Разговор происходи в длинном коридоре Ньюпортского военно-морского госпиталя США. Светлый кафель на полу и на стенах. Длинные ряды портретов известнейших в хирургии имен по обе стороны океана от Пирогова до Пастера.

– Одну минуту, доктор Ричардс, – отвечает Меривэза, – Я только зайду в седьмую палату.

Говорит она так громко, что слышно в третьей, впрочем, должно быть, еще и потому, что доктор уже открыл туда дверь. Доктор подходит к больному. Надевает перчатку.

– Smile, please, – говорит он, зондируя пальцем рану, в которую введен дренаж. Затем нюхает извлеченный из раны палец. – Peritoneum is good, – говорит он, имея в виду, что брюшина закрылась. – Now to the dush.
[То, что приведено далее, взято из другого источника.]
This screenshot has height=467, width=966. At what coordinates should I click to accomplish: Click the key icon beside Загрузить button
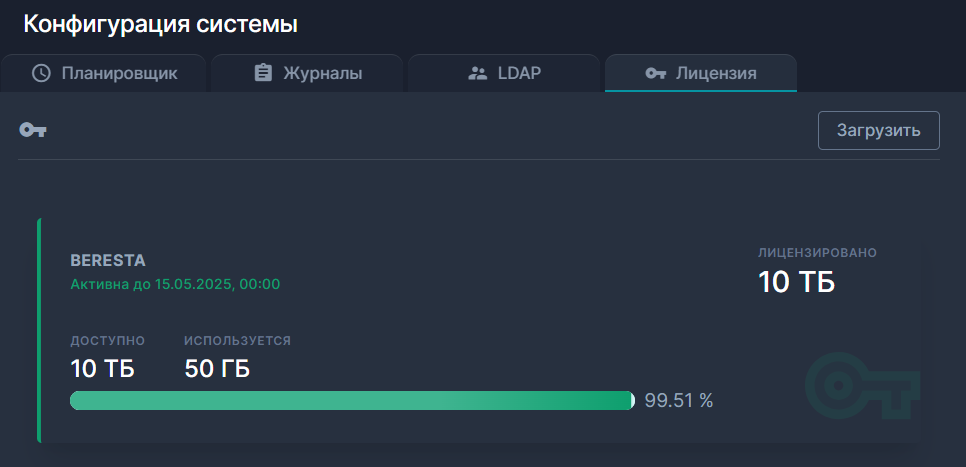point(34,130)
With soap. Но сначала немного помоем. О кей?

– О кей, – отвечает больной.

Меривэзы все нет. Доктор смотрит на часы, потом подходит к столику с перевязочным материалом, одноразовые упаковки которого лежат под стерильной простынею. Поднимает простынь. Но инструмент не берет. Опять смотрит на часы. С минуту колеблется, потом вновь накрывает стол простыней.

Через минуту в двери появляется коричневое лицо, и Меривэза в безукоризненно подогнанном белом платье, белой обуви и белой шапочке подходит к столу. Теперь она надевает перчатки, поднимает простынь, подает доктору лоток и чуть позже – большой шприц с протарголом, который она только что набрала. Подсоединив большой шприц к дренажной трубке, доктор нагнетает в рану коричневую жидкость, которая тут же выливается из раны в лоток. Проделав так несколько раз, он молча смотрит, как Меривэза набирает в шприц что-то другое. Наконец, она подает шприц с желтой жидкостью.